Nissan has announced that the Leaf electric car will be priced under €30,000 after incentives in its European launch markets, which include the UK, Ireland, the Netherlands and Portugal. Contrary to some previous comments attributed to CEO Carlos Ghosn, all of the prices include the cost of battery. Earlier this year Ghosn had indicated that the Leaf and other electric vehicles from the Renault-Nissan alliance would be sold with a separate lease for the battery pack, but that's apparently not the case at launch time.

The cost of the Leaf in the UK will be £23,350 (€27,471) after a £5,000 government rebate. These first four countries were chosen because of the incentives that will keep the cost to consumers more manageable. Nissan will start taking reservations for the Leaf in Europe in July 2010. Check out the full press release after the break.



[Source: Nissan]

PRESS RELEASE

NISSAN ANNOUNCES EUROPEAN PRICES OF NISSAN LEAF, WORLD'S FIRST MASS-MARKET, ALL-ELECTRIC ZERO-EMISSION VEHICLE
- Price to be under 30,000 Euros after incentives in most European countries -

* Price in UK is 23,350 Pounds (27,471 Euros) after government incentives
* Price in the Netherlands is 32,839 Euros (28,068 Pounds). Dutch buyers will benefit from 6,000-19,000 Euros (5,128-16,239 Pounds) in tax savings over five years
* Price in Republic of Ireland is 29,995 Euros (25,637 Pounds) after government incentives
* Price in Portugal is 29,955 Euros (25,603 Pounds) after government incentives
* All prices include battery
* Reservations for the four initial markets to begin in July
* Prices for other countries to be announced closer to launch

ROLLE, Switzerland (May 17, 2010)- Nissan International SA today announced that the all-electric Nissan LEAF will be priced at under 30,000 Euros (25,641 Pounds) after incentives in most of its European launch markets - about the same as a comparably equipped diesel or hybrid vehicle.

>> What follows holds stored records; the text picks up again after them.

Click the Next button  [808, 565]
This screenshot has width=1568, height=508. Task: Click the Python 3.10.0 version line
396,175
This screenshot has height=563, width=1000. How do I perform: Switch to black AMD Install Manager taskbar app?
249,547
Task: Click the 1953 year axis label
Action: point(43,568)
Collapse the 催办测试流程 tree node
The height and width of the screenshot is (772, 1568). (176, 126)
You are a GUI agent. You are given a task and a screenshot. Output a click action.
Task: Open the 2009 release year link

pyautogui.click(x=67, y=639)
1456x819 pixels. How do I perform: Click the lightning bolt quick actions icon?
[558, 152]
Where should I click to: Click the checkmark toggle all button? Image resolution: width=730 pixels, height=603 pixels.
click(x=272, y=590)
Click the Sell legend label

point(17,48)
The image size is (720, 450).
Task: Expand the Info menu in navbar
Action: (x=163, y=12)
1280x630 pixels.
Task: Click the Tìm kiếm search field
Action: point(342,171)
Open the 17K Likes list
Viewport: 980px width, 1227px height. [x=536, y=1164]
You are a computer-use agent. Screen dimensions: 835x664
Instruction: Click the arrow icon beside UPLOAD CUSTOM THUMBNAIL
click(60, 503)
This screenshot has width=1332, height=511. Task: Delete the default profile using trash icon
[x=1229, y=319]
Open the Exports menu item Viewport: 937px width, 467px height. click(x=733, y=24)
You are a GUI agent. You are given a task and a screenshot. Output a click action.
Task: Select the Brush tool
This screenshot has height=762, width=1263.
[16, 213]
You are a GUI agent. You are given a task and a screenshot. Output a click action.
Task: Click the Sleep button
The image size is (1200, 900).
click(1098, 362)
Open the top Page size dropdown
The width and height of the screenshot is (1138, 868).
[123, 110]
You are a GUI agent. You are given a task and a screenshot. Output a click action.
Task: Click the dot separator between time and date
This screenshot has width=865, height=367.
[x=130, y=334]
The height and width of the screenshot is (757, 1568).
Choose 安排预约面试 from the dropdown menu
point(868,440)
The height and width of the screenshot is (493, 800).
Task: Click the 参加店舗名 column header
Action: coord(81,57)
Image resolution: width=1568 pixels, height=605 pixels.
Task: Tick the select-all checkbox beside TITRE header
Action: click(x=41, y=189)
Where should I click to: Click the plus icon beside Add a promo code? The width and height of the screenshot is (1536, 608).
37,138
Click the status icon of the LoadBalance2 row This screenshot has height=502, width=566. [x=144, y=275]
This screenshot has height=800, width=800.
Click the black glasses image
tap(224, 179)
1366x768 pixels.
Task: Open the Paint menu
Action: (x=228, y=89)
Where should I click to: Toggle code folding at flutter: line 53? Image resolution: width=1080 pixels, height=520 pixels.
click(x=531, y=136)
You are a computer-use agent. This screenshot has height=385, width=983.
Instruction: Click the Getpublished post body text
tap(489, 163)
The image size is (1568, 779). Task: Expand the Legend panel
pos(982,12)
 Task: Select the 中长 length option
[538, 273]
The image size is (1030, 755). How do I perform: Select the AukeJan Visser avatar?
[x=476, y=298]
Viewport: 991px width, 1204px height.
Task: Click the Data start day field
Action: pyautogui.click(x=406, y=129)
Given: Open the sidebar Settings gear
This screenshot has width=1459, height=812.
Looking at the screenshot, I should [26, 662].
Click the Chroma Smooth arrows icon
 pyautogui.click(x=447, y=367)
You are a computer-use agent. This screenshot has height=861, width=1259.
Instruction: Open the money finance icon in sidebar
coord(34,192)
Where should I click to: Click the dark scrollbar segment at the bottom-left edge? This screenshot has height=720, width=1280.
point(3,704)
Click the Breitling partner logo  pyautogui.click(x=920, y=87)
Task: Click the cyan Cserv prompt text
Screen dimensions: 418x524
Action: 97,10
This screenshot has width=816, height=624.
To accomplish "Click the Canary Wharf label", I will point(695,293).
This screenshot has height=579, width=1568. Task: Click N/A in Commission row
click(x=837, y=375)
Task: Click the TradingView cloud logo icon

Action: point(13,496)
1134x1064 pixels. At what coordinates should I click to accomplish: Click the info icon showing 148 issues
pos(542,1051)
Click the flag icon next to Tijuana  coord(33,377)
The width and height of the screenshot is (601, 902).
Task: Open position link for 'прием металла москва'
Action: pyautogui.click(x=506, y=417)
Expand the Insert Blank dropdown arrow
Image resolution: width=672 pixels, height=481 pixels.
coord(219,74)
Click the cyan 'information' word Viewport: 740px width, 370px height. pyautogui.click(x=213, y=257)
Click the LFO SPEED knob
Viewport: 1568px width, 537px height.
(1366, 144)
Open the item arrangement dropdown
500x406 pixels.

The company also announced specific prices for the UK, Netherlands, Republic of Ireland and Portugal, the four initial European launch markets for the Nissan LEAF. Reservations will begin in July.

The Nissan LEAF is a compact, zero-emission five-passenger family car that comes fully equipped with features such as air conditioning, satellite navigation, a parking camera, a quick charge socket and innovative smart-phone connectivity.

"Nissan leads the industry by being the first automaker to offer an affordable zero-emission car. It's a pure electric vehicle, with no tailpipe emissions and very low running costs. Nissan LEAF may look similar to a compact family car, but its smoothness, acceleration and handling will surprise and impress drivers and passengers alike," said Simon Thomas, Senior Vice President, Sales and Marketing, Nissan International SA.

In the United Kingdom, the purchase price of the Nissan LEAF would be 23,350 Pounds (27,471 Euros) after government incentives. The price, which includes the battery, is 28,350 Pounds (33,353 Euros) before incentives. The UK government recently announced that it will refund 25 percent of the purchase price of a pure electric vehicle, up to a limit of 5,000 Pounds. The Nissan LEAF goes on sale in the UK in February 2011.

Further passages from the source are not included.